▶ [EXERCISE REQUIREMENTS]: Search the entries below for the string "Twitter" and copy the lines that hold it.

[Stored data entries]
<<<<

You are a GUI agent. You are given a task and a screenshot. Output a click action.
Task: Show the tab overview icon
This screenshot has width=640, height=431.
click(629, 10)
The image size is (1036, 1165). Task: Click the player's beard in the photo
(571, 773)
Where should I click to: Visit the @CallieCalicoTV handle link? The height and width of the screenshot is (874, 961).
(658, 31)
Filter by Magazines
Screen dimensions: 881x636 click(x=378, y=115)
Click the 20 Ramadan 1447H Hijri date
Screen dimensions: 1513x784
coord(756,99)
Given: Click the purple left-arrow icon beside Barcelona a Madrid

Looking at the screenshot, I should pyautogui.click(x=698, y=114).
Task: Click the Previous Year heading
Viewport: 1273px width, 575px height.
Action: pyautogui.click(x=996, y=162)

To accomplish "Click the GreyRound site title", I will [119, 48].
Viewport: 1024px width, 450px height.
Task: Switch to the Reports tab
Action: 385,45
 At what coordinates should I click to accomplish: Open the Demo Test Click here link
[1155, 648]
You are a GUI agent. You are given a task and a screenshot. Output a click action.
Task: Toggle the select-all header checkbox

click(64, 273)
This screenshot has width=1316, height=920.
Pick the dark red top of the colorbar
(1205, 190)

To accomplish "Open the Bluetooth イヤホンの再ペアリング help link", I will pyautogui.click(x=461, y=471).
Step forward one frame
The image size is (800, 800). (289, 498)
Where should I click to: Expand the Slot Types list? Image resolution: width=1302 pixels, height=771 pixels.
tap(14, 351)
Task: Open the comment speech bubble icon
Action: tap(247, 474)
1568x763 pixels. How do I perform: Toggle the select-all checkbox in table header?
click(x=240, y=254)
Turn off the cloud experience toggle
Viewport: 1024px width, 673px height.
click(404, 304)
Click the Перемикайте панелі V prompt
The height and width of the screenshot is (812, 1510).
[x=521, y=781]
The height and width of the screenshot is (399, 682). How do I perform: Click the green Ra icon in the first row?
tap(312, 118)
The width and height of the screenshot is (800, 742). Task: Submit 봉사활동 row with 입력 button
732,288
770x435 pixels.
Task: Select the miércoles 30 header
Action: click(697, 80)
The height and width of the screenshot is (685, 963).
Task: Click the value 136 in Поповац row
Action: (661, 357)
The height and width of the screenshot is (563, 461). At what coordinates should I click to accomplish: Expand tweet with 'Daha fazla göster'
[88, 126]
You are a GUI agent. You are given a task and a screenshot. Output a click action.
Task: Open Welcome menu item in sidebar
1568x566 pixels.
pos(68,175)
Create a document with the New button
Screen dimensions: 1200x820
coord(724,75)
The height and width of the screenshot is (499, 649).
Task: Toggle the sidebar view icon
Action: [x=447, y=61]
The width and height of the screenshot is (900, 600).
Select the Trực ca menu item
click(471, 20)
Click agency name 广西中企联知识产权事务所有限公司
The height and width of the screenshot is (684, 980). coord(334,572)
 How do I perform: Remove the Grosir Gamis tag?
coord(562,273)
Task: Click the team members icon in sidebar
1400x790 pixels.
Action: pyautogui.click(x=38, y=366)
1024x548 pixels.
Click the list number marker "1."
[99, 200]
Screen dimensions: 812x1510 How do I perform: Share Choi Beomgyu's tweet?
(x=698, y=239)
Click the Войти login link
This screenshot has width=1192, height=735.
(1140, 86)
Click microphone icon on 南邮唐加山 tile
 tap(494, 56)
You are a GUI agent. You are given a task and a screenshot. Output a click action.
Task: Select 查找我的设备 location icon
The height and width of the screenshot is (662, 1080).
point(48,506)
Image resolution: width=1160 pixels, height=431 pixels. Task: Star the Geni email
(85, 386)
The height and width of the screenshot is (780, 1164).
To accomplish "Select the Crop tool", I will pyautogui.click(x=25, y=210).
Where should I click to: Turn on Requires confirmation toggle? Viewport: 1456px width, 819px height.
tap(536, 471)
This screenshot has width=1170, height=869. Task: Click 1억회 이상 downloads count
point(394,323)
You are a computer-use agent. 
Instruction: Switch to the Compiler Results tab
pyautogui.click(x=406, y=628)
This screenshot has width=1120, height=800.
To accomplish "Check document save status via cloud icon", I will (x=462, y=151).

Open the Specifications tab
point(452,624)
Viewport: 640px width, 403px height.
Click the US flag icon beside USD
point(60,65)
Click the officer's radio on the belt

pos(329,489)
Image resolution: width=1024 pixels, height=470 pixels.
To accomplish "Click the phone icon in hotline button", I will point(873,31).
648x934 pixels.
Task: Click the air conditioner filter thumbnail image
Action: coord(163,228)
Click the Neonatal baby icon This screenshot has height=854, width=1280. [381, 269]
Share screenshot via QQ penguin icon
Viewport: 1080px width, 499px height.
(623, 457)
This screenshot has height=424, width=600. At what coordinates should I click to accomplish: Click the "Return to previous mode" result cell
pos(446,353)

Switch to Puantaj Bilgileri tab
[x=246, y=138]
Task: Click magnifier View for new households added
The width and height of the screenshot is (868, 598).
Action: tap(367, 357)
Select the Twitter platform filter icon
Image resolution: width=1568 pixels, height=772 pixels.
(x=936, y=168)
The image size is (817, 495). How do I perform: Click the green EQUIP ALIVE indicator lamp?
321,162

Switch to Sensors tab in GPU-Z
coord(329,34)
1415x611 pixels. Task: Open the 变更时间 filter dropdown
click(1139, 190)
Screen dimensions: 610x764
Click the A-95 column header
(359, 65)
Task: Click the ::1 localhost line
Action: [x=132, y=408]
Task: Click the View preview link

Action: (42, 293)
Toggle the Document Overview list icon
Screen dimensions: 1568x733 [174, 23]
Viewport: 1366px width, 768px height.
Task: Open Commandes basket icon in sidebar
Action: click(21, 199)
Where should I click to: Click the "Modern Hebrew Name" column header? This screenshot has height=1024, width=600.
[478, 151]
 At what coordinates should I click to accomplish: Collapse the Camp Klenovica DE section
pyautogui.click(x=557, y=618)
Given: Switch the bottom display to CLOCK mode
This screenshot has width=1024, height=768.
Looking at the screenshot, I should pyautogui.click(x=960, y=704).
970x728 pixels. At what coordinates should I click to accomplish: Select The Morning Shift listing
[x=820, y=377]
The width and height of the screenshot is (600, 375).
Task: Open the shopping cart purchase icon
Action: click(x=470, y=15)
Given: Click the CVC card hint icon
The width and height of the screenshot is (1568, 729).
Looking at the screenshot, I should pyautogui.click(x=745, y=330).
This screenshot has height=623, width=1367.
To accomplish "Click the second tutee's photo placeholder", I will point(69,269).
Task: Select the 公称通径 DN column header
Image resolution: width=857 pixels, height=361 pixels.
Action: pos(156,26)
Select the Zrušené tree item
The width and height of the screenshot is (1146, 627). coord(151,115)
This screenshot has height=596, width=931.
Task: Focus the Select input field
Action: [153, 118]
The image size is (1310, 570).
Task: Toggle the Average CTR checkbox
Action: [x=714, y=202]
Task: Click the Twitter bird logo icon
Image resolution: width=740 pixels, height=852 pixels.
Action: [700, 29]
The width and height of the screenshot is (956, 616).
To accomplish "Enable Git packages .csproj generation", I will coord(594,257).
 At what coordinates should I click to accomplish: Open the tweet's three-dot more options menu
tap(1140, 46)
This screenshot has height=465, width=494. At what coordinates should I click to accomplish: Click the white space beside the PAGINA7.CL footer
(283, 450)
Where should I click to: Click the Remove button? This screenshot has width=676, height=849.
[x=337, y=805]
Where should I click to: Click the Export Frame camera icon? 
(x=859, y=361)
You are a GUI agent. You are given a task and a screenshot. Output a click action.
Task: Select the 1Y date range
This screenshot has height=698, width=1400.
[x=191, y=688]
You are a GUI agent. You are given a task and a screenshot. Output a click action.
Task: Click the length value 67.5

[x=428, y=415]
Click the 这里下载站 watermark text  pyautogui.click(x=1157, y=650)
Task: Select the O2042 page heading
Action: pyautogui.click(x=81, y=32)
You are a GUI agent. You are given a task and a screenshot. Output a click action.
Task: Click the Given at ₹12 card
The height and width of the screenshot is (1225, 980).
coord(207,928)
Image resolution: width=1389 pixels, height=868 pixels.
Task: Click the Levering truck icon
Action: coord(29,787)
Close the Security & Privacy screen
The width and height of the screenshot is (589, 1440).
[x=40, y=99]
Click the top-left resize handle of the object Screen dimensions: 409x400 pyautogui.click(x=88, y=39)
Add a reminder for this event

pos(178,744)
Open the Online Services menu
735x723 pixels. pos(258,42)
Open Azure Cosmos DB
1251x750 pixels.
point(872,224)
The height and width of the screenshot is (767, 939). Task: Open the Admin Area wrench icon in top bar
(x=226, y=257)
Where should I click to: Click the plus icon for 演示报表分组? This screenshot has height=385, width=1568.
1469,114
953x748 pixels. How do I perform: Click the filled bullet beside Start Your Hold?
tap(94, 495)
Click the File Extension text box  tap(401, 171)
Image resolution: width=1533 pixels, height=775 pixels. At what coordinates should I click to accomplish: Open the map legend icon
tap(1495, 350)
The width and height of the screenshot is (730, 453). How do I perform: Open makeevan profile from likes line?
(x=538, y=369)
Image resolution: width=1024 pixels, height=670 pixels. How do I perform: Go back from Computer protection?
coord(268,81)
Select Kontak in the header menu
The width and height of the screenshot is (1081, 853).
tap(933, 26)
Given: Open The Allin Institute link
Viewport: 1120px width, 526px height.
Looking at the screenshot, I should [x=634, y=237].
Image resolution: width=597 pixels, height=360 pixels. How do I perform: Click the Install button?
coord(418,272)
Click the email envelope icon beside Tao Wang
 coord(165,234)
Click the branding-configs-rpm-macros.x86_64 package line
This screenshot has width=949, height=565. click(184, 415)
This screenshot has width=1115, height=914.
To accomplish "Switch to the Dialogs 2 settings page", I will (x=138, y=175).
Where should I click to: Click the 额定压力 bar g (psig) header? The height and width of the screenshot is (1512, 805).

>>>>

▶ [SOLUTION FOR THIS TASK]:
Select the Twitter platform filter icon
Task: Click the Twitter bird logo icon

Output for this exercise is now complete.